Collected data:
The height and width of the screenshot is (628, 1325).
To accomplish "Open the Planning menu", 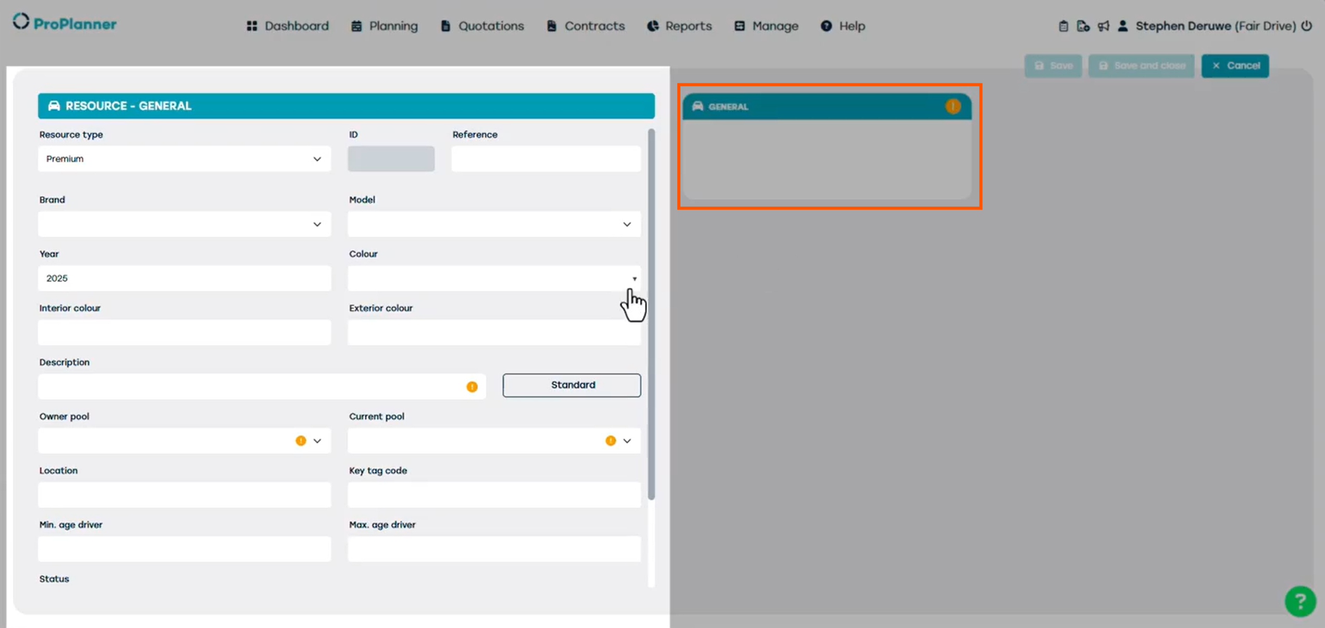I will [385, 26].
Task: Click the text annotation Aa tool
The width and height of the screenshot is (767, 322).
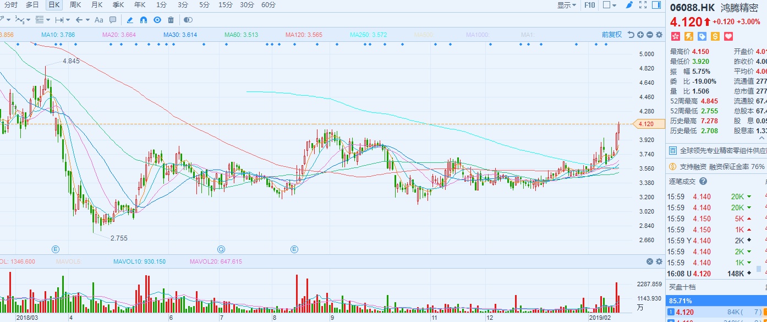Action: (99, 20)
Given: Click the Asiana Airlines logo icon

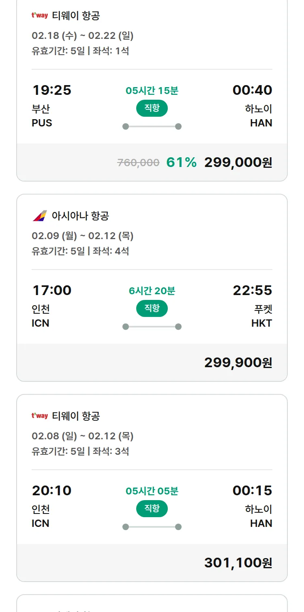Looking at the screenshot, I should click(x=40, y=216).
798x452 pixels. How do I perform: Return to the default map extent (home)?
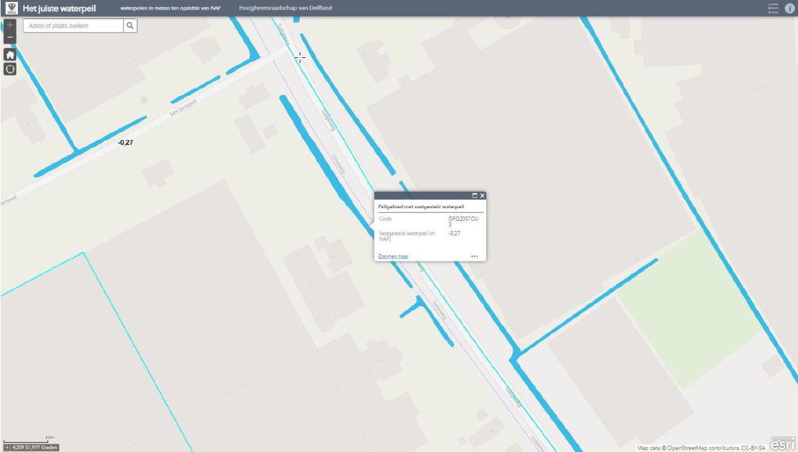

**Direction**.
Echo the lines of the entries word for word, running from the line that contains "Given: Click the Asiana Airlines logo icon" through the end of the entries. Leave the pictures out of your answer.

**Response**.
Given: Click the Asiana Airlines logo icon

Looking at the screenshot, I should click(x=40, y=216).
798x452 pixels. How do I perform: Return to the default map extent (home)?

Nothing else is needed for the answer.